Cerré mi mano sobre su cuerpecito y continué avanzando. El sol estaba todavía alto en el cielo cuando me tumbé a los pies de un árbol. Excavé un agujero en la tierra para meter la salamandra y puse una piedra encima, después me dejé llevar por el sueño.

—¡Levántate!

Me despertó un gendarme a caballo. Un bigotudo con cara de cerdo, pero un cerdo estúpido y pagado de sí mismo, lo que es más raro en esa especie que en la nuestra.

—¿Eres armenia? —preguntó.

Sacudí la cabeza.

—¡Eres armenia! —exclamó, con la expresión de seguridad de los imbéciles cuando se hacen los enterados.

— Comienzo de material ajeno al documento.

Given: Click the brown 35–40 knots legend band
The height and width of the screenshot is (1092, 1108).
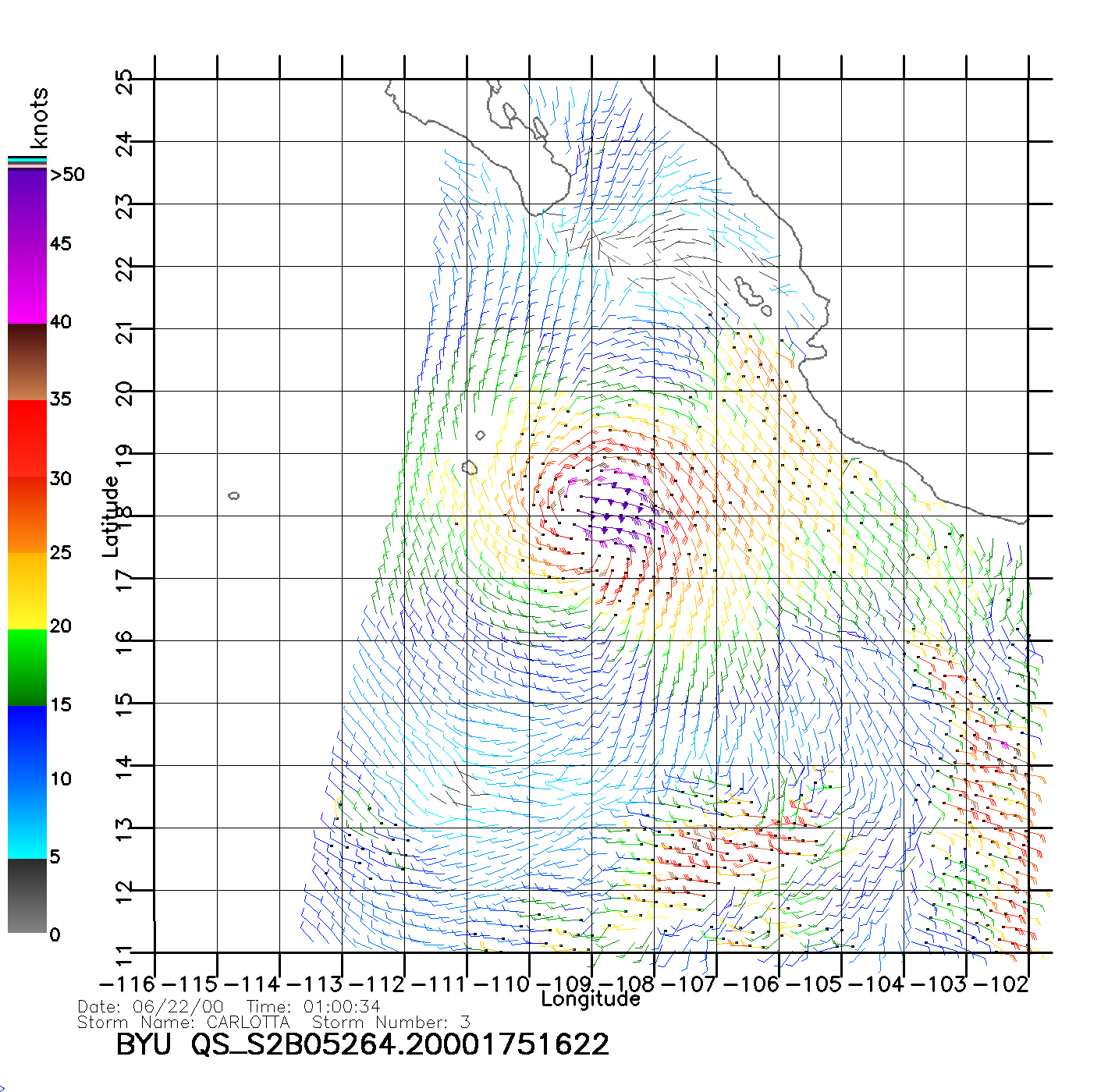Looking at the screenshot, I should (x=27, y=363).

Me dijo que una granjera turca me había sorprendido robando albaricoques en su huerto. Sentí ganas de echar a correr con todas mis fuerzas, pero lo pensé mejor. Estaba amenazándome con su arma y era de los que la utilizaban, se podía ver en sus ojos vacíos.

—Soy turca —intenté—, ¡Allah akbar!

Se encogió de hombros.

—Entonces, recítame el primer verso del Corán.

—Todavía no me lo he aprendido.

—¿Ves como eres armenia?

El gendarme me ordenó montar delante de él, sobre su caballo, lo que hice tras haber recuperado mi salamandra, y así nos dirigimos, al trote, hasta la sede del CUP, el Comité de Unión y Progreso. Al llegar delante, gritó:

—¡Salim Bey, tengo un regalo para ti!

Cuando salió un tipo sonriente, con los dientes muy separados, que debía de responder a ese nombre, el gendarme me tiró a sus pies diciendo:

—¡Mira lo que te he traído! No estaba bromeando, ¿verdad? Que Dios te proteja: ¡una auténtica princesa!

Ese día supe que era hermosa. Me dije que sería mejor no serlo durante mucho tiempo: ahora que Mustafá estaba muerto, no servía de nada y, además, supuse que aquello no me traería más que problemas.